Patriarchy and the Pangolin: A Field Guide to Indian Men and Other Species is a book about two environmentalists who are women as well as researchers. It is important at the outset to state their gender identities, as the premise of the book is based on this shared identification of the researchers Aditi Patil and Manya Singh which leads them into situations that form the narrative of this very interesting and unique study. The book details Patil’s bold and challenging account of their fieldwork conducted in North Indian farms and villages to dispel any myths regarding the presence and relevance of women in on-the-ground investigative studies. Patil and Singh travel across North India in their bid to collect data related to the environment and wildlife in an attempt to propel environmental conservation projects. While undertaking their fieldwork for the National Agroforestry Policy in Gujarat, they face bureaucracy and at times chauvinistic attitudes by the men they come across and are often dismissed as city-dwellers, unsuited to their enterprise. Teamed with their research assistant cum translator Praful and their driver Chetan Bhai, Patil and Singh traverse the difficult terrain of conducting fieldwork in harsh and unwelcoming environs with grace and composure.

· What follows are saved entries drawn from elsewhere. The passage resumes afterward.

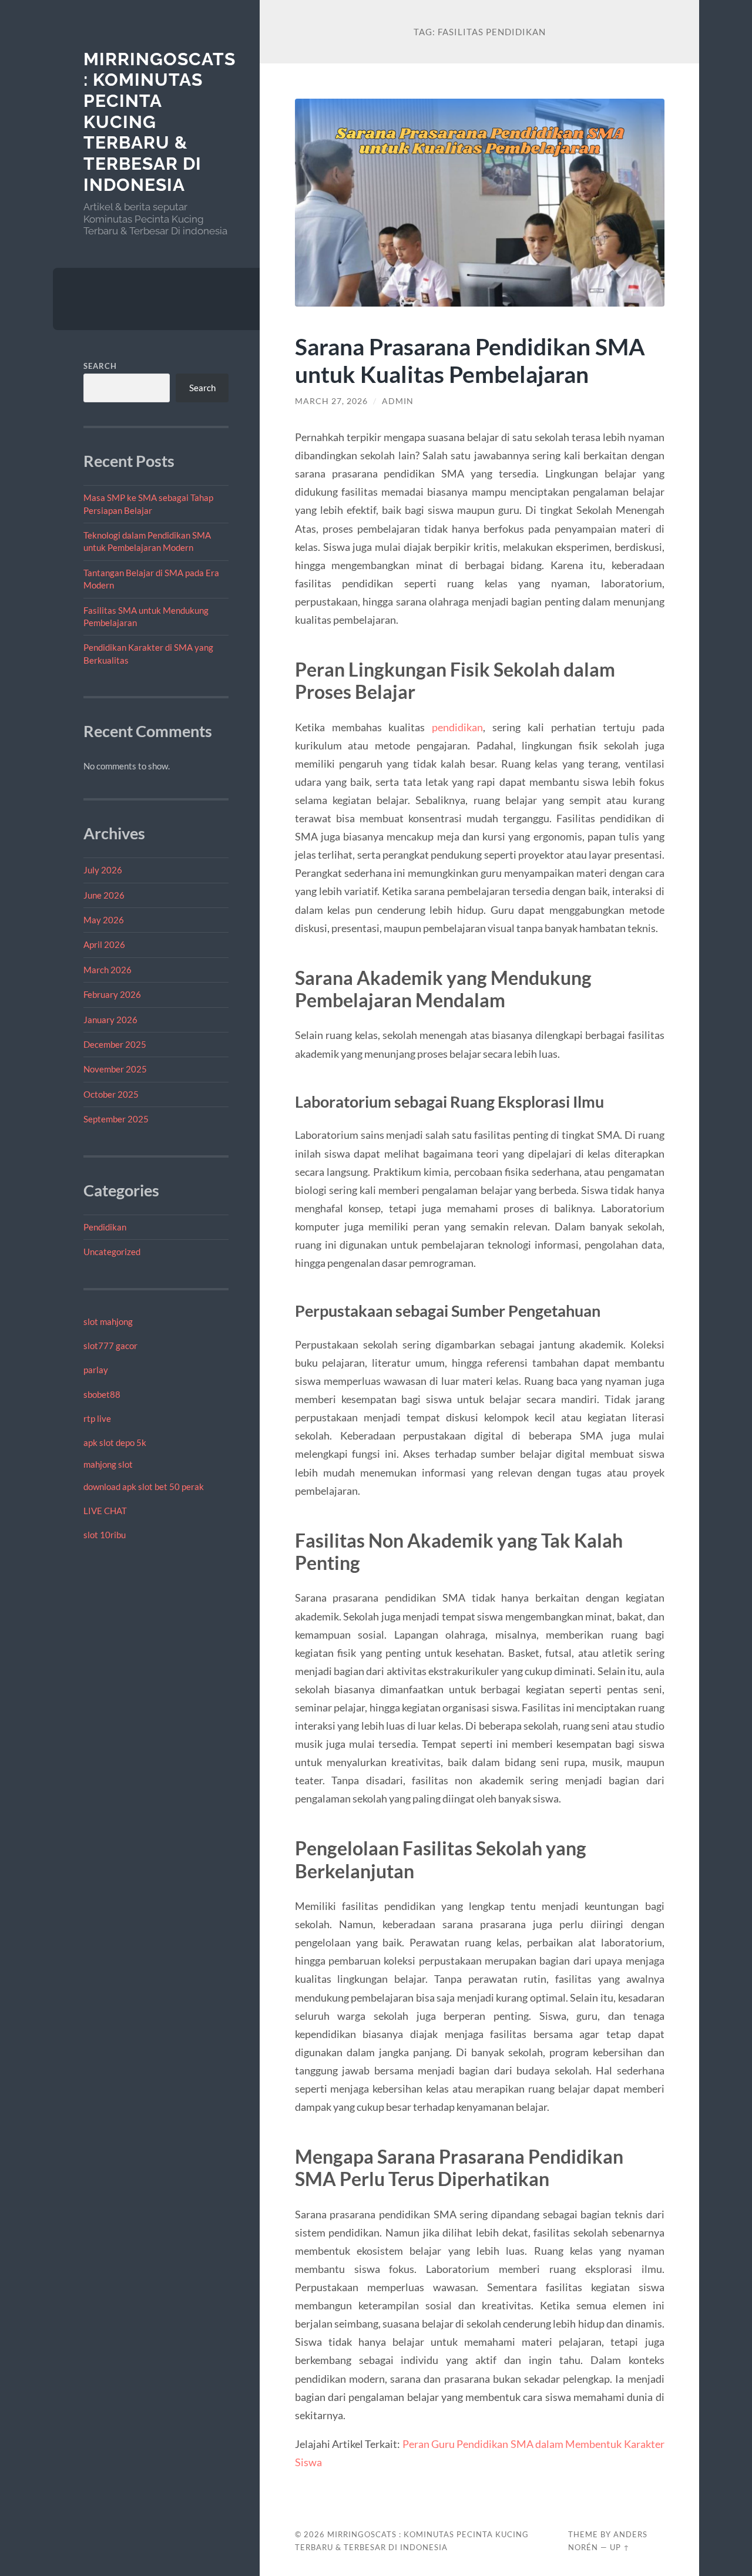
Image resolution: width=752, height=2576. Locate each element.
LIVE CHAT (105, 1510)
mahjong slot (108, 1464)
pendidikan (457, 727)
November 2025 (115, 1069)
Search (100, 366)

Patil questions well-established notions of anthropocentrism by showcasing players from multiple species existing in contact with and in defiance of the humans around them. It is of utmost importance for her to exhibit how the destruction of habitats, especially for the purpose of profiteering from land, has resulted in increasingly frequent encounters between humans and several reptiles, amphibians and birds, with the pangolin serving as a metaphor for this conversation. These animals, and even local vegetation, are vulnerable in the face of this encroachment and onslaught and their response in such a scenario is triggered by the impulse to fight or fly in their struggle to survive in such hostile surroundings.

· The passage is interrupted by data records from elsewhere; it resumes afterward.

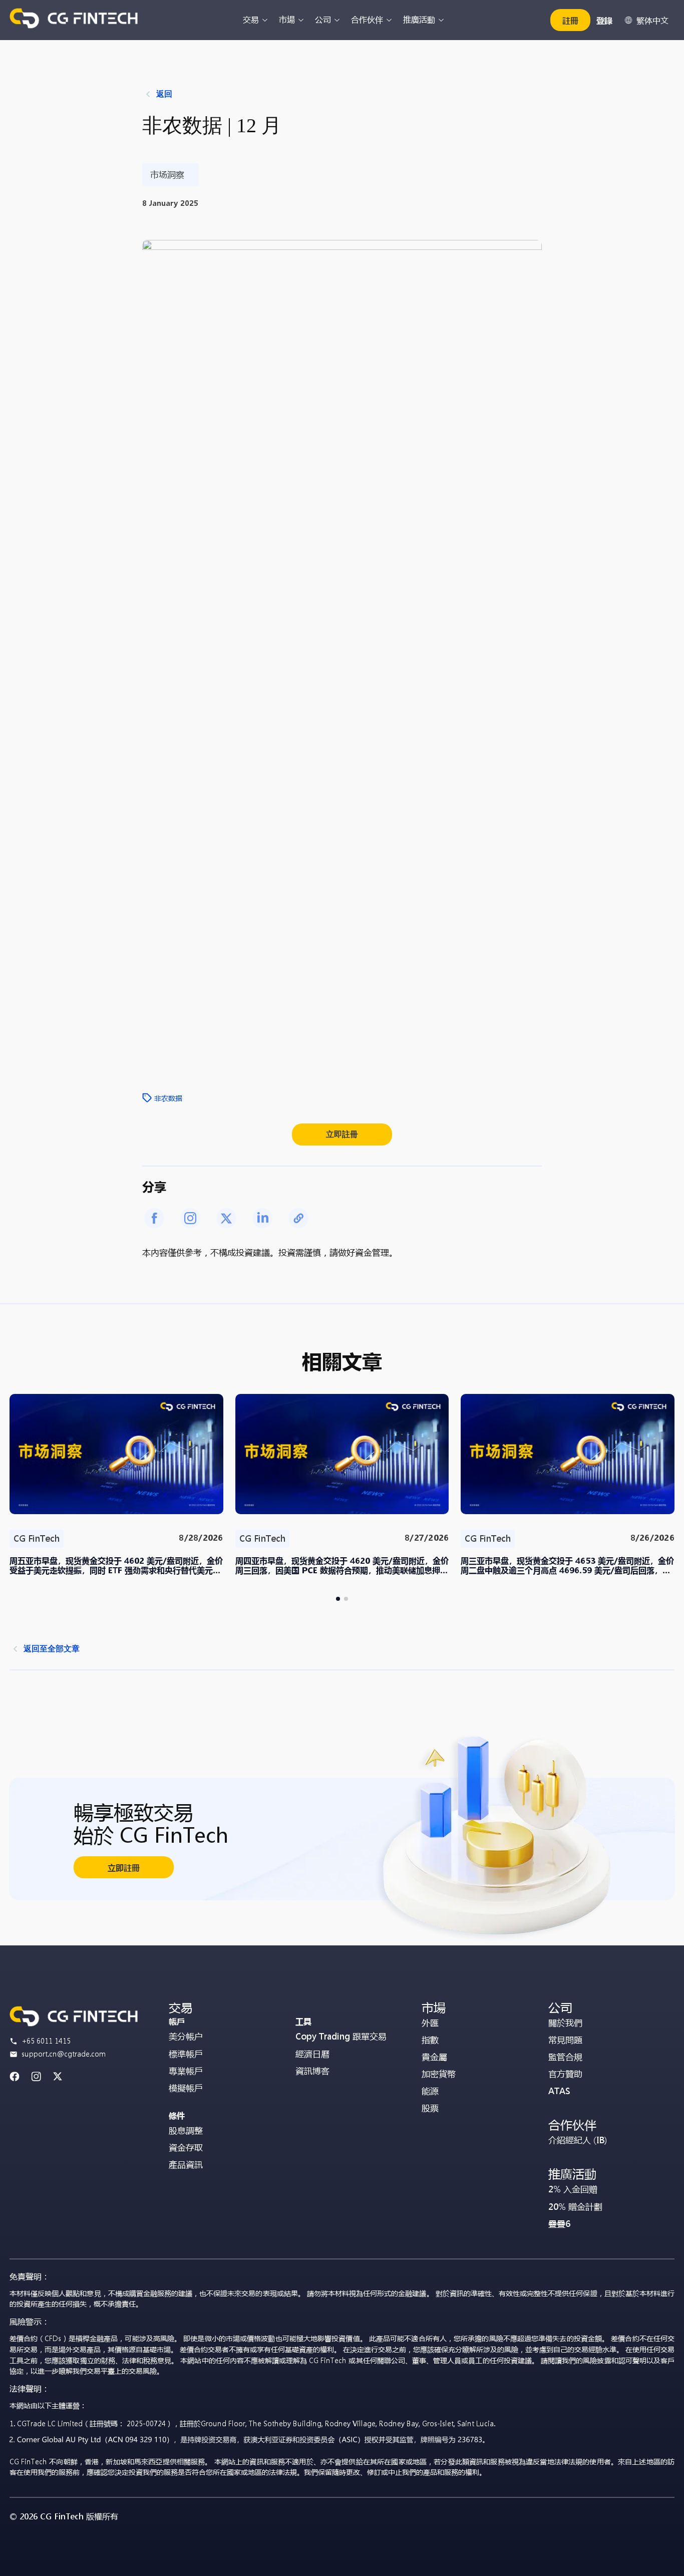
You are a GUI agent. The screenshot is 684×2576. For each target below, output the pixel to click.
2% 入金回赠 (572, 2189)
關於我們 (565, 2023)
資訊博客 (312, 2071)
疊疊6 (559, 2223)
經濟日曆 (312, 2054)
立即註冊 (342, 1134)
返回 (164, 94)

For Patil, this vulnerability results in an alliance that she forms with the non-human others that comes naturally to her. The prevalent hierarchical structure that she wants to dislodge and bring to the fore via this book is the driving force behind her numerous ingenious solutions to save the planet and its earthbound. She locates man in terms of gender as well as species identification as an adversary, who is also in many ways deprecatory towards women. Conversations with women farmers, surreptitiously held in kitchens or other domestic spaces, are often enlightening and result in developing an understanding of seasonal produce or difficulties faced on a day-to-day level in farming practices. However, in spite of the coherent understanding of farming displayed by the women, the men of these villages do not find it important enough to include women in a survey or study, let alone in any decision-making capacity, neglecting the inputs and support they might have to offer. In a similar vein, Patil and Singh are often not given their due as researchers because of being women, and many a times male farmers spare no effort in trying to remove them from their fields and outdoor locations, not taking their work seriously assuming them to be unfit for such a task.